Into my teen years, I became more aware of these times spent with my father. I was glad to have spent any time with him, but it saddened me to realize the surface level of the relationship he accepted for us. I obviously knew and understood that he loved me and my sister. It just felt like, at times, it was something he only remembered when he was physically with us. When apart, he’d give the occasional call, a “What are you doing this weekend?” shortly followed after with “Ok, well I have to go now, daddy loves you.” It was short but sweet when I missed him. 

The thing is, “short and sweet” keeps a relationship at a margin. Only so much “short and sweet” can give you a genuine, sometimes nice but also sometimes ugly realistic connection. For the longest time, I didn’t know if I preferred the picture-perfect idea of my father that he gave us or how I would’ve seen him if he gave us his true, real self. 

As an adult, I now just appreciate the time he did give us. Despite the rush, thrill, and disorder of it all, it was an effort to keep us somewhat near. I’m glad to know some of my father, the parts he allowed me into and to be a part of, and although I wish there were more, I’d rather have little than none. 

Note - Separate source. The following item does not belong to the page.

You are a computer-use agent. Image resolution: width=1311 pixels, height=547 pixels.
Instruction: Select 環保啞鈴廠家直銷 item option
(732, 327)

My mother, who never batted an eye at any questions or needs of mine, loved me tenderly, too. Never leaving me with a doubt that she’d drop everything to make sure we were okay. I love my parents, but it took me this long to understand that both of them show and interpret love differently. I value both of my parents for what they so graciously gave me and allowed me to have of them. I treasure every detail, memory, and waking moment I have with them. 

And lastly, to the train, who comforted me and still visits me at random moments of my life to remind me that it too comes back around for me, I am eternally grateful.